Personal information
- Full name: Chris Burton
- Date of birth: 21 October 1961 (age 63)
- Place of birth: England
- Original team(s): Sunshine Heights
- Height: 180 cm (5 ft 11 in)
- Weight: 76 kg (168 lb)

Playing career^{1}
- Years: Club / Games (Goals)
- 1980–1984: Footscray / 67 (27)
- 1985–1988: Richmond / 50 (8)
- Total:  / 117 (35)
- ^{1} Playing statistics correct to the end of 1988.

= Chris Burton (Australian footballer) =

Chris Burton (born 21 October 1961) is a former Australian rules footballer who played with Footscray and Richmond in the Victorian Football League (VFL).

Burton was born in England and recruited to Footscray from Sunshine Heights. He spent five seasons playing for Footscray, mostly as a wingman.
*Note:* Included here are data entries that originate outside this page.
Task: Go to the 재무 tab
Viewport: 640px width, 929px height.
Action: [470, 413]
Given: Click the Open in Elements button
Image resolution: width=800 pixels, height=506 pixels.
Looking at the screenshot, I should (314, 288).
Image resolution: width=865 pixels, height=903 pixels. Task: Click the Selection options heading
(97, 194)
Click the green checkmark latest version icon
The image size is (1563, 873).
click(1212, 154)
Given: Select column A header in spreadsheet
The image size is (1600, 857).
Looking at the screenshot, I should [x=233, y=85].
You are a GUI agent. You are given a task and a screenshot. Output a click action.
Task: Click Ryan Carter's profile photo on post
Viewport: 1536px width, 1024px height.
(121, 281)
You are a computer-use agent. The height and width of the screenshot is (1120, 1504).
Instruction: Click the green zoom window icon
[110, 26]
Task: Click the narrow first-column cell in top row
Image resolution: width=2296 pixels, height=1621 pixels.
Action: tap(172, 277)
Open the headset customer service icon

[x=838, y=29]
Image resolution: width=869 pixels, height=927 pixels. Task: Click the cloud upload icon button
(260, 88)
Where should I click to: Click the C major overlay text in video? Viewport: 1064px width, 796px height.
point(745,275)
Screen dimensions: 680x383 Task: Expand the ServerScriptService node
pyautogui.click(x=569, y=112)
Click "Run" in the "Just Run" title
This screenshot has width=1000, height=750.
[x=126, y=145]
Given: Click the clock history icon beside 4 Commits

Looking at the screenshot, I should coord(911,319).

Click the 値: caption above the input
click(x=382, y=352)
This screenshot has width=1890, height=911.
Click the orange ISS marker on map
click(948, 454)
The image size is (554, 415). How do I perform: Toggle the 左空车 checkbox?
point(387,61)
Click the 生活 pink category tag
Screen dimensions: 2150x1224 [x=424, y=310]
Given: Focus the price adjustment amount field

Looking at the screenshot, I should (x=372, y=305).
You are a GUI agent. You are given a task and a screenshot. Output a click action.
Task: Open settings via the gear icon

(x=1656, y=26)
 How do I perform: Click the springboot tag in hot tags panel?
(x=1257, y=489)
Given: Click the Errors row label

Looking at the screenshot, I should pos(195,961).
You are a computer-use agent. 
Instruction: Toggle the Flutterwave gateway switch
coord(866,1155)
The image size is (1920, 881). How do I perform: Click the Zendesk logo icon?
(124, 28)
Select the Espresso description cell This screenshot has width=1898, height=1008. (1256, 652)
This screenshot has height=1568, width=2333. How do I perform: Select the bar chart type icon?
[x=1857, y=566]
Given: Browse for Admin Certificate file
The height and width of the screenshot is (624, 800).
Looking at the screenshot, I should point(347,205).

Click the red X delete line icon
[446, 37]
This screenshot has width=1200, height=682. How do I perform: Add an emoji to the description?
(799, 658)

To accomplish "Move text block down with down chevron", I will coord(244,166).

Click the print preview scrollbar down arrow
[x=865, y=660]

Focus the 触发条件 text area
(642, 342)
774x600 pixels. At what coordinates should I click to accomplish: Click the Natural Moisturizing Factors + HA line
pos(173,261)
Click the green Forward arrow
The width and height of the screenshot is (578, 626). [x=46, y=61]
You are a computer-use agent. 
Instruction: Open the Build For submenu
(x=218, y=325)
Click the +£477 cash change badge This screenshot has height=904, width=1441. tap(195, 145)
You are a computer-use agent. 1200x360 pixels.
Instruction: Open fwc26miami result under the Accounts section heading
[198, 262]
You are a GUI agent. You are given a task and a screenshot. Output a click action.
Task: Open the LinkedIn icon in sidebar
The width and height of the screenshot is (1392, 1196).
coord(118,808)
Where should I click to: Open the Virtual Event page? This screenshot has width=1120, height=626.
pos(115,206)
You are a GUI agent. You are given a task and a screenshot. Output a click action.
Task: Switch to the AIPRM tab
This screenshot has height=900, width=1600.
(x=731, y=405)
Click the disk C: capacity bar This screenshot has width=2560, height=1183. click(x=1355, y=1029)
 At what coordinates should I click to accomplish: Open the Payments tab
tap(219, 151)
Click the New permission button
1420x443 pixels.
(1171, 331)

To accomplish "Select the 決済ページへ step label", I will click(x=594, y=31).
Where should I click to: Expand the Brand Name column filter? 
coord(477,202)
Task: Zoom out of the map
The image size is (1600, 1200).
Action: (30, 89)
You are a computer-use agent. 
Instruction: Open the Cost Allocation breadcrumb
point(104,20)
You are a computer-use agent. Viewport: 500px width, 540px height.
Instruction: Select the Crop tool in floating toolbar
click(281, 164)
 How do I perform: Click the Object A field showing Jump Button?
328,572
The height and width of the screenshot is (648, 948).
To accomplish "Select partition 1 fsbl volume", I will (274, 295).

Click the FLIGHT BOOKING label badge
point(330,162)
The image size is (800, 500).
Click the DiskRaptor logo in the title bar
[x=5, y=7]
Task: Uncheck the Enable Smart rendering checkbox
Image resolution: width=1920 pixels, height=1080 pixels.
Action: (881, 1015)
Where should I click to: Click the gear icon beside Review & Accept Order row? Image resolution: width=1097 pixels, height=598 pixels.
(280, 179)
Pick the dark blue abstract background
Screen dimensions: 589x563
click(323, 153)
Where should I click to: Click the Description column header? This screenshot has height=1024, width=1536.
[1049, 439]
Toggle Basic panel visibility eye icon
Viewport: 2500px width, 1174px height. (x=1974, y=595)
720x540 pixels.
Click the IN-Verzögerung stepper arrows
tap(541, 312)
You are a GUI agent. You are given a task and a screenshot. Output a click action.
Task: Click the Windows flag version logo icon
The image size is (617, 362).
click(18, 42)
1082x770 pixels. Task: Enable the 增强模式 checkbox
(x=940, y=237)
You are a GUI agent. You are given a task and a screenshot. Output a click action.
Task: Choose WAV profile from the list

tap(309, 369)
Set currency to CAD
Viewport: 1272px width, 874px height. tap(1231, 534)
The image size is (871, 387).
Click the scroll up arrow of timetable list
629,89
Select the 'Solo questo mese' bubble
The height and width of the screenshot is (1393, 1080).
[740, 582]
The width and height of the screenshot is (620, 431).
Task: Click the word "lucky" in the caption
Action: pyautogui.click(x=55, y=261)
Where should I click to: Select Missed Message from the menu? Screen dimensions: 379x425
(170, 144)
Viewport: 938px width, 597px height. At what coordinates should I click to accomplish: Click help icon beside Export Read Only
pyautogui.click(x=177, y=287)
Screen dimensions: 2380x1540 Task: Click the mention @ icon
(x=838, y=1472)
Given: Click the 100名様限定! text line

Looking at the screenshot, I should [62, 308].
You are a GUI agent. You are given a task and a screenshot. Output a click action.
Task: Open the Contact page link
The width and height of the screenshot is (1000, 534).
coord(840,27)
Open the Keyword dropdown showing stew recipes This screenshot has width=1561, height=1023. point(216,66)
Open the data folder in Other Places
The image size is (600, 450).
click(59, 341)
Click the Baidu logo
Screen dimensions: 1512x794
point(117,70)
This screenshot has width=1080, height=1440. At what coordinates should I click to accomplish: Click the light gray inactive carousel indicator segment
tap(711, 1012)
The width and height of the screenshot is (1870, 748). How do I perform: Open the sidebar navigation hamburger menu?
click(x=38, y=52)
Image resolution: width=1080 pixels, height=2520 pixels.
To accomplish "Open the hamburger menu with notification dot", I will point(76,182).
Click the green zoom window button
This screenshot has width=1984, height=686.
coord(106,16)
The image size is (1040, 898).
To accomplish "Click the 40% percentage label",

With teammate Michael McKenna, Burton made his way to Richmond at the end of the 1984 season. Burton was used predominantly as a back pocket defender while at Richmond. He was Richmond's leading disposal getter in 1987, with 360 kicks and 78 handballs.

He played for Williamstown after leaving the VFL and was a member of their 1990 premiership team. Burton played 42 games and kicked 78 goals for the VFA Seagulls from 1989 to 1991, and was selected on a half back-flank in the WFC 1990's Team-of-the-Decade.